Prototype Matching Networks for Large-Scale Multi-label Genomic Sequence Classification
This work addresses a fundamental challenge in genomics for researchers by introducing a novel deep learning architecture that models TF-TF interactions, though it appears incremental in applying prototype learning to this domain.
The paper tackles the problem of predicting Transcription Factor Binding Sites (TFBSs) as a multi-label classification task by proposing a Prototype Matching Network (PMN) that mimics biological binding mechanisms, and it significantly outperforms baselines on a dataset with 2.1 million genomic sequences.

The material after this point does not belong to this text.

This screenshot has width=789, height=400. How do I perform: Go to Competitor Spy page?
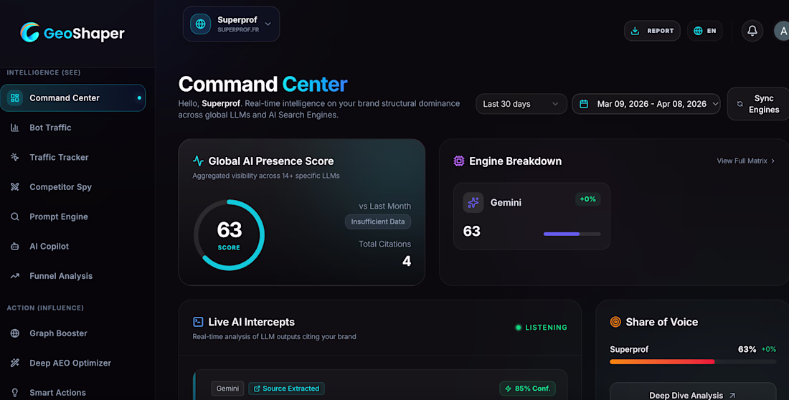click(60, 187)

One of the fundamental tasks in understanding genomics is the problem of predicting Transcription Factor Binding Sites (TFBSs). With more than hundreds of Transcription Factors (TFs) as labels, genomic-sequence based TFBS prediction is a challenging multi-label classification task. There are two major biological mechanisms for TF binding: (1) sequence-specific binding patterns on genomes known as "motifs" and (2) interactions among TFs known as co-binding effects. In this paper, we propose a novel deep architecture, the Prototype Matching Network (PMN) to mimic the TF binding mechanisms. Our PMN model automatically extracts prototypes ("motif"-like features) for each TF through a novel prototype-matching loss. Borrowing ideas from few-shot matching models, we use the notion of support set of prototypes and an LSTM to learn how TFs interact and bind to genomic sequences. On a reference TFBS dataset with $2.1$ $million$ genomic sequences, PMN significantly outperforms baselines and validates our design choices empirically. To our knowledge, this is the first deep learning architecture that introduces prototype learning and considers TF-TF interactions for large-scale TFBS prediction. Not only is the proposed architecture accurate, but it also models the underlying biology.